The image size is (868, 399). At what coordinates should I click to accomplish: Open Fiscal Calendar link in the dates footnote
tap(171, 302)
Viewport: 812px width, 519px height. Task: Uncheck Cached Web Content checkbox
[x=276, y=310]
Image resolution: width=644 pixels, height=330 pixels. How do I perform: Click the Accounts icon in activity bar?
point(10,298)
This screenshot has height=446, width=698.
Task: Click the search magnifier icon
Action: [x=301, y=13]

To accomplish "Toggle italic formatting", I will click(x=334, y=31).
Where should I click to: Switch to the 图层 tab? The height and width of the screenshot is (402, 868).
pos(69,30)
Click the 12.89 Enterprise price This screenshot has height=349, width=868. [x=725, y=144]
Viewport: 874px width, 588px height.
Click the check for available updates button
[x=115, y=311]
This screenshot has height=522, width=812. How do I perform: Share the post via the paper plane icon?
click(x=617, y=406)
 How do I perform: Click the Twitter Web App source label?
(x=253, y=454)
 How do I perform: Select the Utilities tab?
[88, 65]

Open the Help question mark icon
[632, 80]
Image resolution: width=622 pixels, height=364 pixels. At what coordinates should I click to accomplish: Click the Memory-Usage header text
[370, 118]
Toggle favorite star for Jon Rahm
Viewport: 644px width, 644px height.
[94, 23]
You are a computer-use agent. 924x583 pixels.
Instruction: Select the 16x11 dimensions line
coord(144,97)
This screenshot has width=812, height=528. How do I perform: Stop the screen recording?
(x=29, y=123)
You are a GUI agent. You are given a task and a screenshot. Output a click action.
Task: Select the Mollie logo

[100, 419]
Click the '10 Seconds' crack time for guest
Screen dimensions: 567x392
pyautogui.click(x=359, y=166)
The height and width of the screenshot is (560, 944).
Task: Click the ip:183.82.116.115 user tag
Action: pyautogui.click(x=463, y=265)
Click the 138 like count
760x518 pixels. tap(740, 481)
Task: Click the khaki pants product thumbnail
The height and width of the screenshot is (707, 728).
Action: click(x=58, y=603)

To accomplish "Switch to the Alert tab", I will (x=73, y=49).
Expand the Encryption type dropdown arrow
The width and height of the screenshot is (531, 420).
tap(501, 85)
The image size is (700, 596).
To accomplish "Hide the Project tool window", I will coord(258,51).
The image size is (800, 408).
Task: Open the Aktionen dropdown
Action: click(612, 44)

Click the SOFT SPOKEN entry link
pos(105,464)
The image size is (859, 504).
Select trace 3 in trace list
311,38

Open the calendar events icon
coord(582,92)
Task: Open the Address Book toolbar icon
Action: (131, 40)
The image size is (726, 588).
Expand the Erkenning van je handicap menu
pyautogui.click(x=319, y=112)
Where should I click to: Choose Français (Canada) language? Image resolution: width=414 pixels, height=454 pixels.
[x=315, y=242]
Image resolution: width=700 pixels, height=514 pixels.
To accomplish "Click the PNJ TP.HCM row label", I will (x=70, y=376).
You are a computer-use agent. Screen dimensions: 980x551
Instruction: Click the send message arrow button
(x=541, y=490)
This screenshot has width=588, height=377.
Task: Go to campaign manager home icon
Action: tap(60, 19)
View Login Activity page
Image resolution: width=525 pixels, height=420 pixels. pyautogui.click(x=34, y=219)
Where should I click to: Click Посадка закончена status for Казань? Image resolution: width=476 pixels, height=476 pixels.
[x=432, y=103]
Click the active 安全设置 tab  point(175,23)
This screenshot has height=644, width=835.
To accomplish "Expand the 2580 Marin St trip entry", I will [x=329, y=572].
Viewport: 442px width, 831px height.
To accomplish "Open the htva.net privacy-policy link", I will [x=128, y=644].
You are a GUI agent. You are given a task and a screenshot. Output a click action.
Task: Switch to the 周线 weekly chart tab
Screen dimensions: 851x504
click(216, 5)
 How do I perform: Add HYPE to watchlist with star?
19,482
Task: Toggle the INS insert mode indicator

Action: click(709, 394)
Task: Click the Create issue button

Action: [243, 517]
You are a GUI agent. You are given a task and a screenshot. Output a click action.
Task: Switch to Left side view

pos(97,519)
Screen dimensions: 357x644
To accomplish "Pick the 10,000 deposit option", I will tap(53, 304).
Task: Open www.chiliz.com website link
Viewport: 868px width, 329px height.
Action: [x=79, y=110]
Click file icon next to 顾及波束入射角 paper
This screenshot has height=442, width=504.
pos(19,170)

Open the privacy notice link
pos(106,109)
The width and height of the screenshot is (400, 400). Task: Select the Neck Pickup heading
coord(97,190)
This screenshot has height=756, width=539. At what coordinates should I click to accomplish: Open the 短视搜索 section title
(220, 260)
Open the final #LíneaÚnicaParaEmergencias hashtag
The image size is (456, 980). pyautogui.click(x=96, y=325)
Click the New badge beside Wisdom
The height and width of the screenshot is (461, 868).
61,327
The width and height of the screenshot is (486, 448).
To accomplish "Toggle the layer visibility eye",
┄┄┄┄┄┄┄┄┄┄
= What the task asks =
In the listing above, find the line with "Open the Help question mark icon" and the line with "You are a computer-use agent. Screen"; output exactly those lines and all lines between them.

= Exercise response =
Open the Help question mark icon
[632, 80]
Image resolution: width=622 pixels, height=364 pixels. At what coordinates should I click to accomplish: Click the Memory-Usage header text
[370, 118]
Toggle favorite star for Jon Rahm
Viewport: 644px width, 644px height.
[94, 23]
You are a computer-use agent. 924x583 pixels.
Instruction: Select the 16x11 dimensions line
coord(144,97)
This screenshot has width=812, height=528. How do I perform: Stop the screen recording?
(x=29, y=123)
You are a GUI agent. You are given a task and a screenshot. Output a click action.
Task: Select the Mollie logo

[100, 419]
Click the '10 Seconds' crack time for guest
Screen dimensions: 567x392
pyautogui.click(x=359, y=166)
The height and width of the screenshot is (560, 944).
Task: Click the ip:183.82.116.115 user tag
Action: pyautogui.click(x=463, y=265)
Click the 138 like count
760x518 pixels. tap(740, 481)
Task: Click the khaki pants product thumbnail
The height and width of the screenshot is (707, 728).
Action: click(x=58, y=603)

To accomplish "Switch to the Alert tab", I will (x=73, y=49).
Expand the Encryption type dropdown arrow
The width and height of the screenshot is (531, 420).
tap(501, 85)
The image size is (700, 596).
To accomplish "Hide the Project tool window", I will coord(258,51).
The image size is (800, 408).
Task: Open the Aktionen dropdown
Action: click(612, 44)

Click the SOFT SPOKEN entry link
pos(105,464)
The image size is (859, 504).
Select trace 3 in trace list
311,38

Open the calendar events icon
coord(582,92)
Task: Open the Address Book toolbar icon
Action: (131, 40)
The image size is (726, 588).
Expand the Erkenning van je handicap menu
pyautogui.click(x=319, y=112)
Where should I click to: Choose Français (Canada) language? Image resolution: width=414 pixels, height=454 pixels.
[x=315, y=242]
Image resolution: width=700 pixels, height=514 pixels.
To accomplish "Click the PNJ TP.HCM row label", I will (x=70, y=376).
You are a computer-use agent. Screen dimensions: 980x551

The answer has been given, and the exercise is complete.